In [59]:
import pandas as pd
import numpy as np
from sklearn.ensemble import RandomForestClassifier
from sklearn.metrics import accuracy_score, confusion_matrix, precision_score, recall_score, ConfusionMatrixDisplay
from sklearn.model_selection import RandomizedSearchCV
from scipy.stats import randint
from sklearn.utils import shuffle
import xgboost as xgb


In [60]:
subject_list = ["m292", "m294"]

In [72]:
def import_and_concatenate_brain_imaging_feature_datasets(subjects):
    
    """
    Load feature DataFrames for specified subjects.
    
    Args:
    - subjects (list): List of subject names.
    
    Returns:
    - dict: Dictionary containing subject feature DataFrames.
    - list: List of all labels across subjects.
    """
    subject_feature_dfs = {}
    all_labels = []

    for subject in subjects:
        subject_feature_dfs[subject] = pd.DataFrame()
        single_data_frames = []

        # Topological Features
        #single_data_frames.append(pd.read_csv("Features/"+str(subject)+"/Topological_Summary_Statistics.csv"))
        #single_data_frames.append(pd.read_csv("Features/"+str(subject)+"/Advanced_Features.csv"))
        #single_data_frames.append(pd.read_csv("Features/"+str(subject)+"/Signature_Statistics.csv"))

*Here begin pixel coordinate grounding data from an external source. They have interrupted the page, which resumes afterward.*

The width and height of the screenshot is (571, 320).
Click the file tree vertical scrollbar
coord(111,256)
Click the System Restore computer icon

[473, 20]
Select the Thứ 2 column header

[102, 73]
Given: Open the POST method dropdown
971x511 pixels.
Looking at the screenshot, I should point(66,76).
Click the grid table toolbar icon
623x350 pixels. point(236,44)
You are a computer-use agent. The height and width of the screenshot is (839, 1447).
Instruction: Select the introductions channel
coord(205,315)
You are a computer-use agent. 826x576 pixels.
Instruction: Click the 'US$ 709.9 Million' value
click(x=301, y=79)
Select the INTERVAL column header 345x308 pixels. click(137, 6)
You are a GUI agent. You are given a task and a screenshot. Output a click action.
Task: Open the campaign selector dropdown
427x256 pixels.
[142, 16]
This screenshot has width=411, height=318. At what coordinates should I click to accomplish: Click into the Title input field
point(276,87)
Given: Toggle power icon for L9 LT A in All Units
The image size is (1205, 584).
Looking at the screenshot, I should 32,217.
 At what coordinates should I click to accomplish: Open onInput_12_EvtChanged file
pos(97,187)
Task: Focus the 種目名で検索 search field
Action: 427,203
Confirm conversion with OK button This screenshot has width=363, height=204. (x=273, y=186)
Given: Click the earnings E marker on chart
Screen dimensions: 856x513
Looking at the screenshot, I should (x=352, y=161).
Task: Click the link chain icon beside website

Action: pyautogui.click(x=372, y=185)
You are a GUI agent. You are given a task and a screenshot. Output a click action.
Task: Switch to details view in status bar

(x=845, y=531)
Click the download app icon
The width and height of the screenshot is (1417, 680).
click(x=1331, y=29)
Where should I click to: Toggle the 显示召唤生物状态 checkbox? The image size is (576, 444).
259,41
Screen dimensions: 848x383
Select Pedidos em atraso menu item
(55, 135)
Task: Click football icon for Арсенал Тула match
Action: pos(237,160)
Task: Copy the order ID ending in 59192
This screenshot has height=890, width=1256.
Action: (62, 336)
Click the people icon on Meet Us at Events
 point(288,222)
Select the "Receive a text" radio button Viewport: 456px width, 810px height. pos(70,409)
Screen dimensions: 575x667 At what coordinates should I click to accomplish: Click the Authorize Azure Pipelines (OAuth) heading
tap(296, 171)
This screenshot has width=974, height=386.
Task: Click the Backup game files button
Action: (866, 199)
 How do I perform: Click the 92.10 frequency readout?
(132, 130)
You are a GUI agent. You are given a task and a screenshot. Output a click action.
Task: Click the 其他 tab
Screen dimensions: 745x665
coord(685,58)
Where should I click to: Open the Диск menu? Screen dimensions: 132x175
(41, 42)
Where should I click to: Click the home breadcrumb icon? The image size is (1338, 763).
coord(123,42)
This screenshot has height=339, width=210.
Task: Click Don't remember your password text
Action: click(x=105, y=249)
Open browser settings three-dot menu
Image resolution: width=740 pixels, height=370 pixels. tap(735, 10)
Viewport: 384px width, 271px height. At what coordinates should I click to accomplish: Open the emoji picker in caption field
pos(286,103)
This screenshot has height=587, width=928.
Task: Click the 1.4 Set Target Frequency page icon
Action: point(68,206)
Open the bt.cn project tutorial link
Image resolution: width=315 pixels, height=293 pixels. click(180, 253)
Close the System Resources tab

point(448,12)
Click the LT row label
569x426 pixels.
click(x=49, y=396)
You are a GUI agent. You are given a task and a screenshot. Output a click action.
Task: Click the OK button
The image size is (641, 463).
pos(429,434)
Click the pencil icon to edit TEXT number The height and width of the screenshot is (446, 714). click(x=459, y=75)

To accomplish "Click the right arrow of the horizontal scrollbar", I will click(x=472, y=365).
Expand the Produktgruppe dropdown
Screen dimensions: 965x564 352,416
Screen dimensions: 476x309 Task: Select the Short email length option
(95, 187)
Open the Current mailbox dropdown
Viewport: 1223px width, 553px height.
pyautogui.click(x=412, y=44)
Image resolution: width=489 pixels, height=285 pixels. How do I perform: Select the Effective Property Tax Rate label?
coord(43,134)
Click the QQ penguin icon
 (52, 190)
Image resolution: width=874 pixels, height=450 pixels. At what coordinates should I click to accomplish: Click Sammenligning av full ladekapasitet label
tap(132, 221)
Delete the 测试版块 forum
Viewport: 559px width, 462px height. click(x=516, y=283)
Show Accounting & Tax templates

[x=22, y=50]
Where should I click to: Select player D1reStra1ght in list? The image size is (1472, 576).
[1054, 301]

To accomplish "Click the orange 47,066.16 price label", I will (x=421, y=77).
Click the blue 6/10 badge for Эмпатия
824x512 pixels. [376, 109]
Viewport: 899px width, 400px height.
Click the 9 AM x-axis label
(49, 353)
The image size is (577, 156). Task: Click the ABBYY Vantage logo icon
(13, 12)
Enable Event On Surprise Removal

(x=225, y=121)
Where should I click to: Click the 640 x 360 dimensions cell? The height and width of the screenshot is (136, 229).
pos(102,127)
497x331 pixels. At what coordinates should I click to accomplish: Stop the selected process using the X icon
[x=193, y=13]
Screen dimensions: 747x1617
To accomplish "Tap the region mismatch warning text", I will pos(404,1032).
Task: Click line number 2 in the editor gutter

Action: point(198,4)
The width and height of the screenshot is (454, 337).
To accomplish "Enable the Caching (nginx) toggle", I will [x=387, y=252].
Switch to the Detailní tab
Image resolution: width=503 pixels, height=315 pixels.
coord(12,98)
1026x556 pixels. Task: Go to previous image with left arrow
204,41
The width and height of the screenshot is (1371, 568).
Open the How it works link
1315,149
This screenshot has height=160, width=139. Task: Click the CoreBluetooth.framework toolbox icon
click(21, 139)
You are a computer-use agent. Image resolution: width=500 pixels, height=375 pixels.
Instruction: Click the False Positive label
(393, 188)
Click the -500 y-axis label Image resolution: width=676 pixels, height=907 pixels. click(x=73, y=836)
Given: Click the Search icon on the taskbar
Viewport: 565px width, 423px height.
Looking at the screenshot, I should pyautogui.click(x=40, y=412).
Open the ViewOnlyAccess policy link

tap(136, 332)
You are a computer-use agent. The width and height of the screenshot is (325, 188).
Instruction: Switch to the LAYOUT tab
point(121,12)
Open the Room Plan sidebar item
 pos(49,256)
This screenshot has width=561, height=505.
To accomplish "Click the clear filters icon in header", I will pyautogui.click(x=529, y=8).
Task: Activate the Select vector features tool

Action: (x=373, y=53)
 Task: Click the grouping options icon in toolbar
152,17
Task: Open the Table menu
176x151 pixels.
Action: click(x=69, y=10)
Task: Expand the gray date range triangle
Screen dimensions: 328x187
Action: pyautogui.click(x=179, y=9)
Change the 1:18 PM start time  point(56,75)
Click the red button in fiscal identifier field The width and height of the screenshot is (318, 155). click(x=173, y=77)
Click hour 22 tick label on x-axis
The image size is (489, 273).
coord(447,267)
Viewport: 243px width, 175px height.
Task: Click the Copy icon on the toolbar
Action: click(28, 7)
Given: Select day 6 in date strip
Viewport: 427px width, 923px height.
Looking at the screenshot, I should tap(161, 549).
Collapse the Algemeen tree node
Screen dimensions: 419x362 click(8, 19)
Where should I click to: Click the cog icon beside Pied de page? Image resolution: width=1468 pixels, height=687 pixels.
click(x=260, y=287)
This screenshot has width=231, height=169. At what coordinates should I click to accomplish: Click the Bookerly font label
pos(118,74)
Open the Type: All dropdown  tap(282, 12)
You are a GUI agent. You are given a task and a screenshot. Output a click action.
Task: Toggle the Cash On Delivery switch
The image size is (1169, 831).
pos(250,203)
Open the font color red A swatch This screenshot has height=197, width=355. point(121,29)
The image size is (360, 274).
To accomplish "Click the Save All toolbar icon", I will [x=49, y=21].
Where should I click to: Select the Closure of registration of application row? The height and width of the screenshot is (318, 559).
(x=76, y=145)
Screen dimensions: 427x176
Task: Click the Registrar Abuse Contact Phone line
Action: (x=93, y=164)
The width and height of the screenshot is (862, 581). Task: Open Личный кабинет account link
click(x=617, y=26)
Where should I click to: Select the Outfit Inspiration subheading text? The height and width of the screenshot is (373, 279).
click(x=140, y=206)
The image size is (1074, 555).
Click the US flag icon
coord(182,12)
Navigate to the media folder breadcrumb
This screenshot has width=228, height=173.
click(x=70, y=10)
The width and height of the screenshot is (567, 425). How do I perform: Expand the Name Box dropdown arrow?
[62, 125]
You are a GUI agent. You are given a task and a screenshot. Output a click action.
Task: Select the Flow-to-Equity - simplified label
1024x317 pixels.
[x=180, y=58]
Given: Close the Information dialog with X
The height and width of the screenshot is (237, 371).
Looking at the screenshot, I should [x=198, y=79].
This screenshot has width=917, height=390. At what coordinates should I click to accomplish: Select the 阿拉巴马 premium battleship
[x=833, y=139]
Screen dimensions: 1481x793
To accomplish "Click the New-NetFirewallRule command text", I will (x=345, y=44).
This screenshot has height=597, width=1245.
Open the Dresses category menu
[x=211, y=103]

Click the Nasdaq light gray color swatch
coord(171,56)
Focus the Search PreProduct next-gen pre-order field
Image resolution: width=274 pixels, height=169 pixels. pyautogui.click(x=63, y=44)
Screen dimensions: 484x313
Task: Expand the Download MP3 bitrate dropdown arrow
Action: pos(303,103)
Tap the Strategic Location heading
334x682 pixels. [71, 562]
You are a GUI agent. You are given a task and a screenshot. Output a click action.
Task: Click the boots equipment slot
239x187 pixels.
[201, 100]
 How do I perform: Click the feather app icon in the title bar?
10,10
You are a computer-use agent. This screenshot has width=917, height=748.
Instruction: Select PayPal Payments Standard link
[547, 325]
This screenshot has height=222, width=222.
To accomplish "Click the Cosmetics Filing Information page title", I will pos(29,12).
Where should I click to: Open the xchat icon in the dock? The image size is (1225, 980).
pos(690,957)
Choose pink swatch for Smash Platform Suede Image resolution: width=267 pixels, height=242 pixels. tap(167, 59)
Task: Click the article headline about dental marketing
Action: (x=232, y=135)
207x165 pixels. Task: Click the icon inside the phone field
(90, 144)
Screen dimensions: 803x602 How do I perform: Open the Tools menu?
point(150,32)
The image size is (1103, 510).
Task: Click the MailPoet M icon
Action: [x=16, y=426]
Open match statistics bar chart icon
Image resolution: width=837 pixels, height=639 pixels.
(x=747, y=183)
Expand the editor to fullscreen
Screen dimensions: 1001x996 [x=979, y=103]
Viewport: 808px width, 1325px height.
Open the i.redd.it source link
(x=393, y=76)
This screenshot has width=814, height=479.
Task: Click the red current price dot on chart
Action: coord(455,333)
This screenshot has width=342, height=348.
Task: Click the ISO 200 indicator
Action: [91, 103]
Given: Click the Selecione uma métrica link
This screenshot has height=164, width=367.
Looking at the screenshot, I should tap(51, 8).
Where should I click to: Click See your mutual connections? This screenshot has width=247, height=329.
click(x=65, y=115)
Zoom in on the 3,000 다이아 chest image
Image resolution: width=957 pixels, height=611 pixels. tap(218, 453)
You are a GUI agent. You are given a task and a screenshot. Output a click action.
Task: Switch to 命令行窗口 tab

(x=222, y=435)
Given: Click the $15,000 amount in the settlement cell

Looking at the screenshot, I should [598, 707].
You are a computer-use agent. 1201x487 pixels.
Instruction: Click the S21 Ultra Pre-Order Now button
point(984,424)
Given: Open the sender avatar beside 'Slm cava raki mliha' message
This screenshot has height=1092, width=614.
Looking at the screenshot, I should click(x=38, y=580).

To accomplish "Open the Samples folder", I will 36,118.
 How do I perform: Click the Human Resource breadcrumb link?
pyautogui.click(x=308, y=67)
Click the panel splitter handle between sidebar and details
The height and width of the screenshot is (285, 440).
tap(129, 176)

        # Non-topological Features
        single_data_frames.append(pd.read_csv("Features/"+str(subject)+"/Traditional_Features.csv"))

        
        for df_idx, df in enumerate(single_data_frames):
            df.drop(df.columns[df.columns.str.contains('unnamed',case=False)], axis=1, inplace=True)

            if len(subject_feature_dfs[subject].index) > 0:
                subject_feature_dfs[subject] = pd.concat([subject_feature_dfs[subject], df], axis=1)
            else:
                subject_feature_dfs[subject] = pd.concat([subject_feature_dfs[subject], df], ignore_index=True)
                subject_feature_dfs[subject].drop(subject_feature_dfs[subject].columns[subject_feature_dfs[subject].columns.str.contains('_left',case=False)], axis=1, inplace=True)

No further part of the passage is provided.